On entry: a set of names associated with the MPSX form of the problem.

The names can be composed only from ‘printable’ characters (ASCII codes between $32$ and $126$).

If any of the names are blank, the default name is used.

$\mathbf{pnames}\left(1\right)$

Contains the name of the problem.

$\mathbf{pnames}\left(2\right)$

Contains the name of the objective row if the objective is provided in c instead of iobj and all names crname are given. The name must be nonempty and unique. In all other cases $\mathbf{pnames}\left(2\right)$ is not used.
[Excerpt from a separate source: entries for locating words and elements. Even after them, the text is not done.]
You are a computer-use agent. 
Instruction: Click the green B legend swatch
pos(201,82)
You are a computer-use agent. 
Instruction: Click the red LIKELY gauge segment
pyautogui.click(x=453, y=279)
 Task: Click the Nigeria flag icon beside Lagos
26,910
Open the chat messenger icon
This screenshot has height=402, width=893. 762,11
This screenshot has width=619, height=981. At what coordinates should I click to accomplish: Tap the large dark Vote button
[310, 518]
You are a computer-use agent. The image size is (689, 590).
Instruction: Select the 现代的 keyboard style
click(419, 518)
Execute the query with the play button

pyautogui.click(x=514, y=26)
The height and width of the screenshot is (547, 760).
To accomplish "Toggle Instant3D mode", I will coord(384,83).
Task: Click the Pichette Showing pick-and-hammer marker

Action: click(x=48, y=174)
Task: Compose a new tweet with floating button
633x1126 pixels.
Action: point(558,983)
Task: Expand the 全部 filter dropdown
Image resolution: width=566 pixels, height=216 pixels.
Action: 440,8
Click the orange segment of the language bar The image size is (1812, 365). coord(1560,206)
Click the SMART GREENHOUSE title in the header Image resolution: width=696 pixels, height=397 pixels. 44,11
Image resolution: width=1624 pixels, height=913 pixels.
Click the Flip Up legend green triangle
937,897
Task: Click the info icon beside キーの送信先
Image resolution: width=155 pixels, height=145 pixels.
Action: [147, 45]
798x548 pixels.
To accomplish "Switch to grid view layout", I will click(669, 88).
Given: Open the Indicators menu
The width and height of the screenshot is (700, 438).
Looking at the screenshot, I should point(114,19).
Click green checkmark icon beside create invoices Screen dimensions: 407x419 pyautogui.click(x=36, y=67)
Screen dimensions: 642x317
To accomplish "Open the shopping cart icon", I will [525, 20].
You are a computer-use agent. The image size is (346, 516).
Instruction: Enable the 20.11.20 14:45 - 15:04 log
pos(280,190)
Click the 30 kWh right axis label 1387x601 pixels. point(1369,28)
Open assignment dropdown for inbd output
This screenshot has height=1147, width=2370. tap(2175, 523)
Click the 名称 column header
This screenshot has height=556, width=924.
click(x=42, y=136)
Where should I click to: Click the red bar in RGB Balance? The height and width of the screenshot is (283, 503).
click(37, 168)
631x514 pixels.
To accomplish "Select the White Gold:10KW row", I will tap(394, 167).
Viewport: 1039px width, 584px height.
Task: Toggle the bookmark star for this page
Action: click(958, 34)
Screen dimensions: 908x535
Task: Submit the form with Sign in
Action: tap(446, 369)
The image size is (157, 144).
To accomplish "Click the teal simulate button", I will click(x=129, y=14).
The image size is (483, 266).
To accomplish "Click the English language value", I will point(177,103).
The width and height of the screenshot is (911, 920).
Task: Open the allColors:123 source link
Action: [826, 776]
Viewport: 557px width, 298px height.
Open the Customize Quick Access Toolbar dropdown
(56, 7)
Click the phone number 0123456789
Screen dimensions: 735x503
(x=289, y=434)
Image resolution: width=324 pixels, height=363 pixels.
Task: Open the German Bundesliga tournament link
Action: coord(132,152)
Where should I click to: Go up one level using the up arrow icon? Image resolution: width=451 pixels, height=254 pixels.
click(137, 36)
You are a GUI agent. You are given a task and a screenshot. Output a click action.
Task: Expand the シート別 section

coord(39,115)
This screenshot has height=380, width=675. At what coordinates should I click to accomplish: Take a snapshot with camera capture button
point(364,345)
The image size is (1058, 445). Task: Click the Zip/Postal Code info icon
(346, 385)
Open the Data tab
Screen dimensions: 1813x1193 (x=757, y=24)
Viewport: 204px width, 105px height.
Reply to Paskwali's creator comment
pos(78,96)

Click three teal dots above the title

$\mathbf{pnames}\left(3\right)$

Contains the name of the RHS set.

$\mathbf{pnames}\left(4\right)$

Contains the name of the RANGE.

$\mathbf{pnames}\left(5\right)$

Contains the name of the BOUNDS.

18:   $\mathbf{nname}$ – IntegerInput

On entry: the number of column (i.e., variable) and row names supplied in the array crname.

If $\mathbf{nname}=0$, the names are automatically generated and the array crname is not referenced.

Constraint: $\mathbf{nname}=0$ or $\mathbf{n}+\mathbf{m}$.

19:   $\mathbf{crname}\left(\mathbf{nname}\right)$ – Character(8) arrayInput

On entry: the names of all the variables and constraints in the problem in that order.

The names can be composed only from 'printable' characters and must be unique.

20:   $\mathbf{h}\left(\mathbf{nnzh}\right)$ – Real (Kind=nag_wp) arrayInput

21:   $\mathbf{irowh}\left(\mathbf{nnzh}\right)$ – Integer arrayInput

22:   $\mathbf{iccolh}\left(\mathbf{ncolh}+1\right)$ – Integer arrayInput

On entry: the nonzero elements of the Hessian matrix $H$ in compressed column storage (see Section 2.1.3 in the F11 Chapter Introduction). The Hessian matrix, $H$, is symmetric and its elements are stored in a lower triangular matrix.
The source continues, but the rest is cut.